Finding this golden moment for your own technology requires complex analysis, but it’s a worthwhile pursuit. As VC Parsa Saljoughian shared on Medium, “The benefit of defining an ‘aha moment’ is that it focuses the entire company around a clear, meaningful North Star.”
Where “aha” moments fall short.
Don’t get me wrong. There’s a lot of value in discovering and optimizing around the “aha” moment. But, if we’re going to treat it as that North Star Saljoughian described — one around which all actions are optimized — we have to acknowledge that that moment of customer recognition doesn’t necessarily correspond with customer success.
Take my team’s experience . . . When we were building our cold-emailing tool, Mailshake, we were going after a major pain point in the space: technologies that were too complex to easily use. Our “aha” moment was the instant — acknowledged or subconscious — when customers realized how delightfully simple our tool was to set up and use, compared to those of our competitors’.
But our task wasn’t done: Once users hit that realization, we still noticed a big drop-off in engagement we hadn’t expected. As things turned out, once users made it over the early adoption hurdle, they still faced the fact that writing a good, cold-sales email is actually pretty difficult.

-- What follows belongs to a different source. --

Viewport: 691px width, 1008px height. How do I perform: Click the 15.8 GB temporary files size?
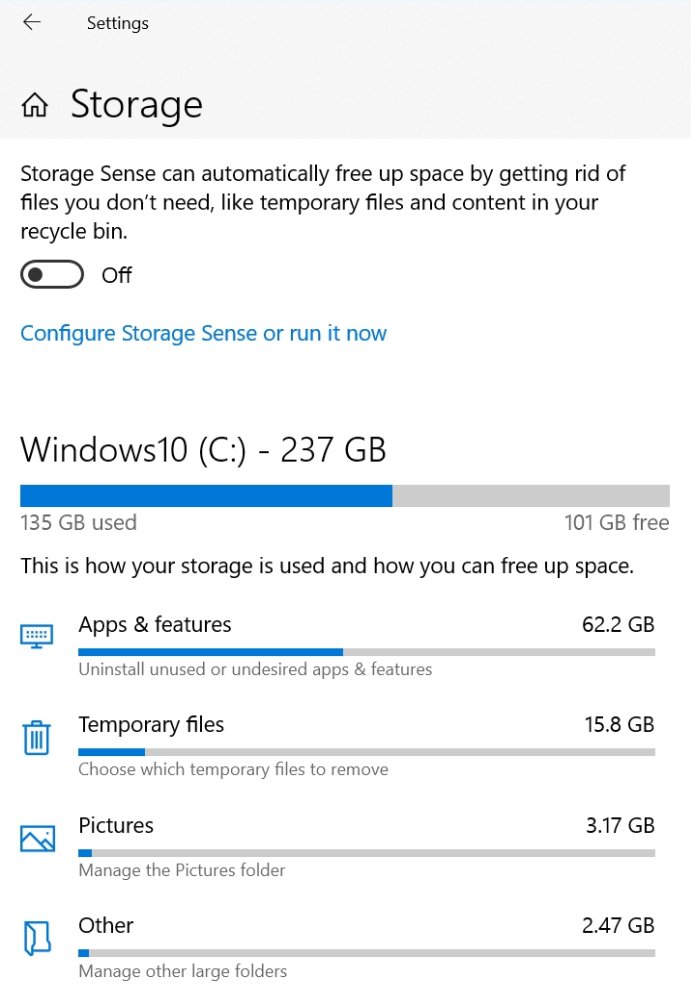[x=619, y=725]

We tend to think of emailing as something simple we do every day. But when you’re fighting against the other 10,000 branded messages prospects receive each day (not to mention the fact that average open rates are only 10 percent to 20 percent, depending on the industry), it can be tough to get your message across. Condensing your company’s benefits and unique value proposition into a three-to-four-sentence email is hard even for seasoned copywriters. The average business owner, we found, is struggling — and customers are disengaging as a result.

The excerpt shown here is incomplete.